As we think about the growing wildfire season around the world and its impact on people and the planet, it’s easy to feel powerless. But AI can help.
Wildfires are already breaking records in North America. So far this year, we’ve seen more than 28 million acres burned in Canada, blanketing smoke across the east coast and creating unsafe air for millions. Recent fires surrounding the Mediterranean resulted in the evacuation of thousands and in the death of two helicopter pilots in Greece. In July, we saw the hottest day on Earth ever recorded, four days in a row, creating dangerous heat conditions and perpetuating drought-like conditions. And according to a recent Challenge Seattle report, in Microsoft’s home state of Washington, we should expect to spend several days indoors again this year. Memories are still fresh from 2022 when multiple parts of the state had the worst air quality in the world for several days.
How can we mitigate this crisis?
One of the biggest challenges is that forest fires are the result of random variables – a stochastic process – so it’s impossible to predict exactly when and where they will occur. In addition, forests are vast and managing resources to know how and when to deploy firefighting tools is difficult. In Washington state alone, there are over 22.5 million forested acres, covering about half of the state’s land area. At the Microsoft AI for Good Lab, we knew AI could potentially be a powerful tool. With AI, we can build probability models that can help us to better prepare and have help ready where it will be needed most. Accurate and reliable prediction of wildfires can help the stakeholders and decision-makers take timely, strategic, and effective actions to prevent, detect and, suppress the wildfires before they become out of control.
To see if we can accurately and reliably predict wildfires based on prediction modeling, we developed a framework based on historical burned area maps, climate, and geospatial data to see how AI could be used to model and predict risk for wildfires with the goal of better resource management and deployment to help fight wildfires.

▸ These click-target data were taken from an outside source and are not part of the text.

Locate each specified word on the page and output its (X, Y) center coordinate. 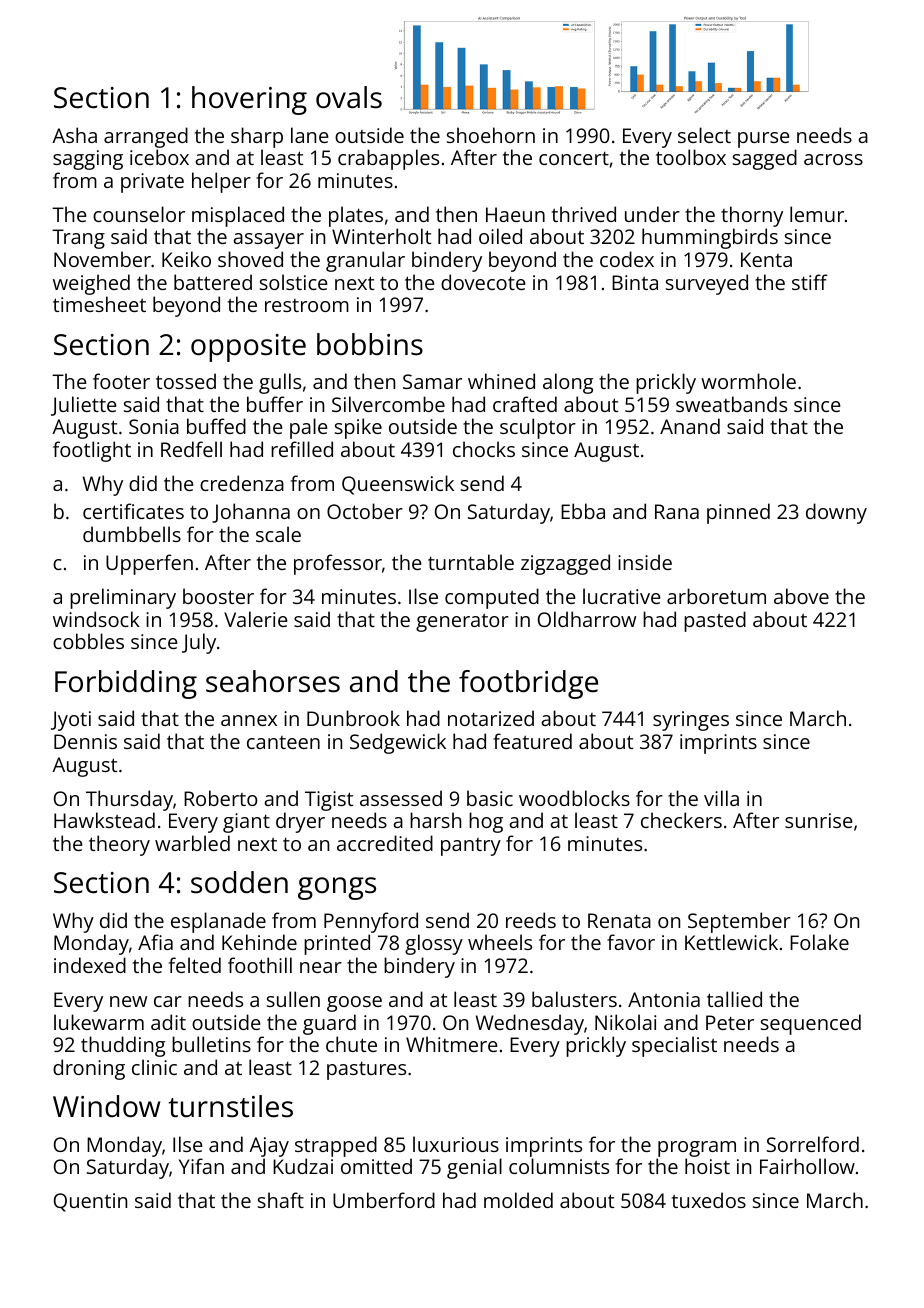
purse (764, 140)
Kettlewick (731, 942)
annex (249, 720)
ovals (349, 97)
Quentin (90, 1202)
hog (486, 822)
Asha (74, 135)
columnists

In collaboration with Dr. Narendran Kodandapani from the Center for Advanced Spatial and Environmental Research in Bengaluru and the Indian Space Research Organization, we focused on the Western Ghats Mountain range in India. This UNESCO World Heritage site includes one of the “world’s eight ‘hottest hotspots’ of biological diversity” and is home to one of the best representatives of non-equatorial tropical evergreen forests anywhere, along with at least 325 globally threatened flora, fauna, bird, amphibian, reptile, and fish species. It is also home to devastating annual forest fires during the dry summer season.
While predicting wildfires is extremely challenging, we demonstrated that the historical data and machine learning models provide important insights to decision-makers on how to direct their resources more efficiently. Reasoning over this data, and making sense of it, would be impossible without AI. This modeling framework and evaluation scheme can be used for any landscapes where historically burned areas or wildfire incidents are available. Such proactive actions can help minimize potential damage caused by the ignition and the spread of future fires.
Researchers and Microsoft are also working to improve seasonal forecasting to help with water allocation and wildfire management. Improvements in adaptive bias correction – a method that combines these forecasts with models that use machine learning and AI – are markedly improving the ability to predict both temperature and precipitation two to six weeks in advance. This information will be used by local and federal agencies in the US and beyond.
Other AI Solutions
Microsoft isn’t the only company using AI to help solve this problem. Bringing machine learning technology to wildfire detection, start-up Pano AI offers an early detection tool that combines the power of AI and cloud-based software, and leverages cameras, satellites, and other data feeds to identify smoke and fire immediately, pinpoint latitude and longitude, and automatically alert fire-monitoring professionals to deploy resources quickly.
And RADR-Fire – or Rapid Analytics for Disaster Response for Wildfires, developed by the Pacific Northwest National Laboratory – uses remote sensing data to map and analyze wildfire behavior, inform fire management decisions, and predict future damage. RADRFIRE can predict the direction and speed of wildfires and pinpoint hardest-hit areas and can highlight hot spots to inform where fire retardant should be dropped, project what interventions might be best suited to suppress the fire in the moment based on past fires experiences, and suggest emergency exit routes.
As we get deeper into another wildfire season, it’s heartening to see advances in this technology to help.
This is the first piece in a series on how AI can be a force for good and help solve the world’s most pressing problems.